There is no doubt that wood still plays a prominent role in design and architecture, but what about the use of wood in contemporary sculpture? The silent rise of artists who use wood in their practice, whether exclusively or not, is not yet so apparent, but still it cannot be ignored. In addition to Alma Allen, Huma Bhabha, Claudia Comte, Thomas Houseago and Oscar Tuazon, to name just a few, who have continued the use of wood into the 21st century, there is a new generation of artists who are doing so. Mid-career artists who work in wood are also gradually coming back to the fore and even a giant like Paul McCarthy has incorporated traditional woodworking in monumental form into his unruly art practice.
As well as traditional methods, their practices explore new, computer-controlled modes of woodworking, installations that further examine the tradition of minimal art, relationships with architecture and, from the perspective of sustainability, the recycling of wood. We can certainly say that wood is making a comeback.

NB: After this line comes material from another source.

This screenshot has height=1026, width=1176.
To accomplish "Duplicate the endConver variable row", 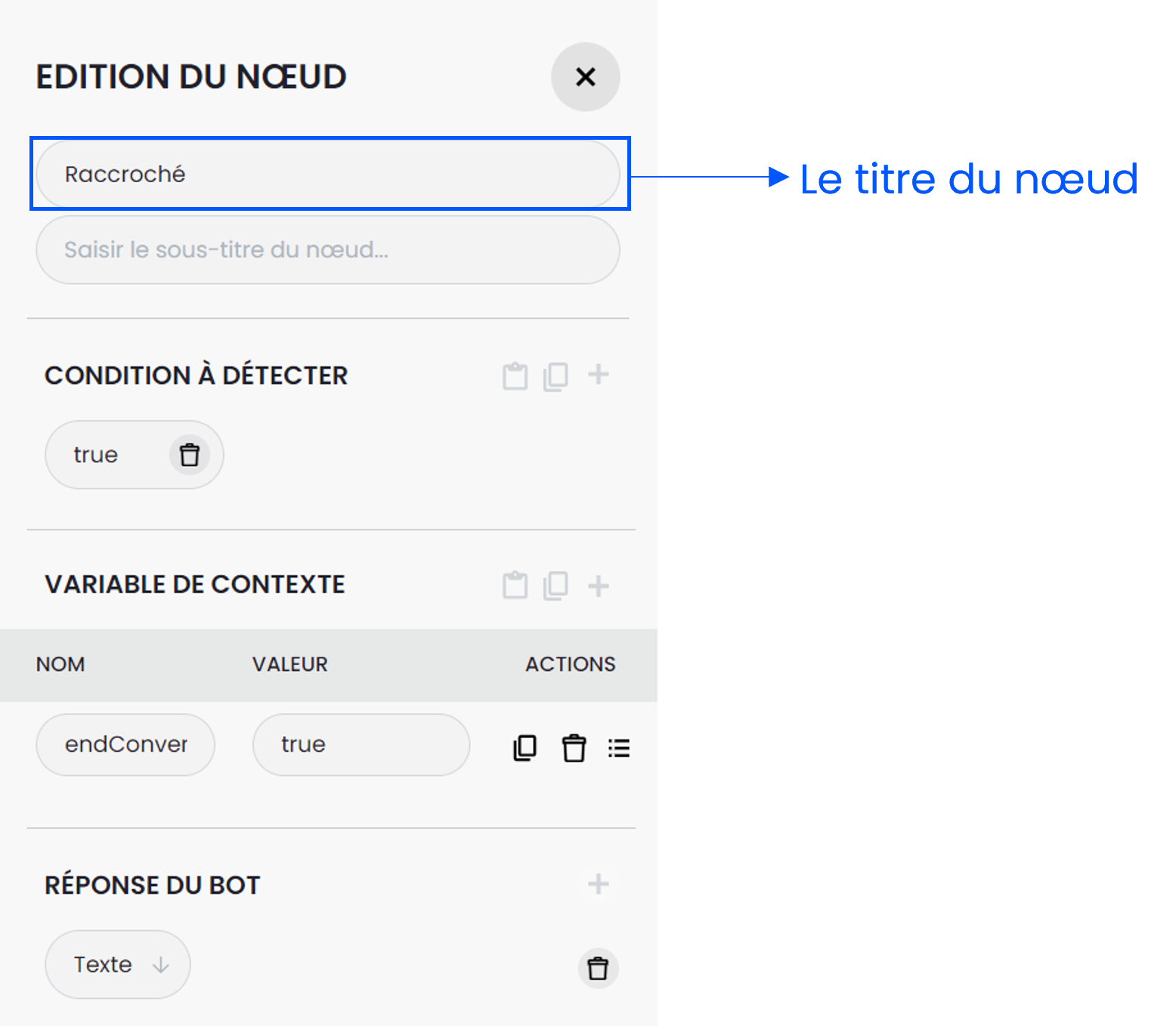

Although wooden sculptures have never been absent in previous editions of Lustwarande, with works by for instance Kevin van Braak, Anya Gallaccio, Henrik Håkansson, Terence Koh and Ojārs Pētersons, the fourteenth edition focuses exclusively on the use of wood in contemporary sculpture. It does so in the midst of the trees, emphasising the essence of what De Oude Warande is: arbos, Latin for trees.